Hunt and Sunak face £89bn fiscal hole without tax rises or spending cuts
Without spending cuts or tax rises, prime minister Rishi Sunak and chancellor Jeremy Hunt will burn a £89bn hole in the public finances in a few years time, a new report out today reveals.
A combination of former prime minister Liz Truss’s tax cuts in the shambolic 23 September mini-budget still lingering and a flatlining economy are on course to balloon the government’s deficit by 2026/27.
According to the economic think tank the Resolution Foundation (the Foundation), £40bn worth of departmental and investment spending cuts and tax rises are needed at the 17 November autumn statement to ensure Sunak and Hunt hit their financial targets.
The government must ensure debt as a share of the economy is falling and day-to-spending is not funded by borrowing.
Higher interest rates triggered by the Bank of England tightening borrowing costs seven times in a row will add to pressure on the UK’s finances by swelling the country’s debt servicing bill.
Spending cuts or tax hikes needed to plug fiscal hole of £89bn
The Bank is expected to heap more pain on to the government’s balance sheet when it likely lifts rates 75 basis points to three per cent on Thursday.
Central banks around the world have been lifting rates to tame an inflation surge, pushing UK debt rates higher.
Debt costs have fallen sharply after Hunt reversed nearly everything in Truss’s mini-budget.
Those two factors have strengthened the UK’s financial position around £40bn, but a big hole remains. Around £12bn of Truss’s tax cuts were retained, mostly concentrated in the 1.25 percentage point national insurance hike reversal.
Governments typically cut investment spending to balance the public finances, but the Foundation calculated just £10bn of the required £40bn fiscal consolidation can come from reducing investment spending due to Hunt and Sunak’s fiscal rules.

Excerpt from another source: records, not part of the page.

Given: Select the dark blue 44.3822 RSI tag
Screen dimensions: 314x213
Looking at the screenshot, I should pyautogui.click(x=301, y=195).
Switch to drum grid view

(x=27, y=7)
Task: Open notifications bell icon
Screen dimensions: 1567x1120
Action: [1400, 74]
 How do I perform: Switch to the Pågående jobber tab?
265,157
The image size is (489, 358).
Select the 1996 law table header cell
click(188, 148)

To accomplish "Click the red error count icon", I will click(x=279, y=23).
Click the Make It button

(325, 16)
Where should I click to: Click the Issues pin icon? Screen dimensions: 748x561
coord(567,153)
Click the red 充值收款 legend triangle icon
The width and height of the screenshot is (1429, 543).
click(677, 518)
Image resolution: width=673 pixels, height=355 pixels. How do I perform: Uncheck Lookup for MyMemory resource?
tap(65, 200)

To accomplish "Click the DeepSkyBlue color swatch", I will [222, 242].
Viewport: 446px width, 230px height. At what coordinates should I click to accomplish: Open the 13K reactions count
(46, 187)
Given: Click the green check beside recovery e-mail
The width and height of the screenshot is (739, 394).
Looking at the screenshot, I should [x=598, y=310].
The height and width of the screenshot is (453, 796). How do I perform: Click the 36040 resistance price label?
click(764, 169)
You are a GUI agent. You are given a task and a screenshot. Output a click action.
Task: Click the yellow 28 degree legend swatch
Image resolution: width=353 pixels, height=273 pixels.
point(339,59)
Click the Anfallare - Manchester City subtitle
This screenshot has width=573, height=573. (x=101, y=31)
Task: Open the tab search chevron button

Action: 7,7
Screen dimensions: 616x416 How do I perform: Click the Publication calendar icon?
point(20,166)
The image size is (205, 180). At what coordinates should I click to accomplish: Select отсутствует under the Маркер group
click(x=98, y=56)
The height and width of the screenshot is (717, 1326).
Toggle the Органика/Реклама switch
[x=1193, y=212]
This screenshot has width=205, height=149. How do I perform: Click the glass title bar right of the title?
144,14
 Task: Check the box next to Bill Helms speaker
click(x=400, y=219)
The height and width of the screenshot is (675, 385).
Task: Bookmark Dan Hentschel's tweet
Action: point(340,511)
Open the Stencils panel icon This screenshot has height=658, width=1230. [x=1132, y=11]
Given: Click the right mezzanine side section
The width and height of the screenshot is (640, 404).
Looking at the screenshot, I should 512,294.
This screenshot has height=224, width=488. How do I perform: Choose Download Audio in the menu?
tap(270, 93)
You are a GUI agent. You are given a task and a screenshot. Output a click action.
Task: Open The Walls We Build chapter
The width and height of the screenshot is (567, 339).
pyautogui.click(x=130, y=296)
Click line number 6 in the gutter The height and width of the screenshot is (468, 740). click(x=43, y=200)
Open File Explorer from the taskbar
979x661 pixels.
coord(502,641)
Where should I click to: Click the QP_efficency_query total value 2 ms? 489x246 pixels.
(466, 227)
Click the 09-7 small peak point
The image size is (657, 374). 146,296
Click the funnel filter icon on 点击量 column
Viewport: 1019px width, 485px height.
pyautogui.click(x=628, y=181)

If Sunak and Hunt cut public spending more than £20bn after inflation has eroded departments’ budgets, it would amount to the peak of the David Cameron and George Osborne austerity cuts after the financial crisis, the report said.
Scaling back investment spending would likely weigh on growth, further reducing the government’s tax take, hitting the public finances.
Reinstating the national insurance rise would raise £15bn, while increasing benefits in line with earnings instead of inflation – running at 10.1 per cent currently – would save £9bn, the Foundation said.
Both measures would squeeze Brits’ living standards.
“There are limits to how big these [cuts] can credibly be, as public services are already facing cuts of £22bn thanks to high inflation,” James Smith, research director at the Foundation, said.
The UK’s spending watchdog, the Office for Budget Responsibility (OBR), is certain to predict a “recession next year as GDP forecasts are slashed by up to four per cent by the end of 2024,” the Foundation said.
Unemployment will climb around half a million to above levels registered during the Covid-19 crisis, the organisation added.
A Treasury spokesperson said: “As the Chancellor has made clear, our challenging fiscal situation means there are difficult decisions to be made and nothing is off the table in the pursuit of economic stability – but protecting public services and the most vulnerable will be prioritised.”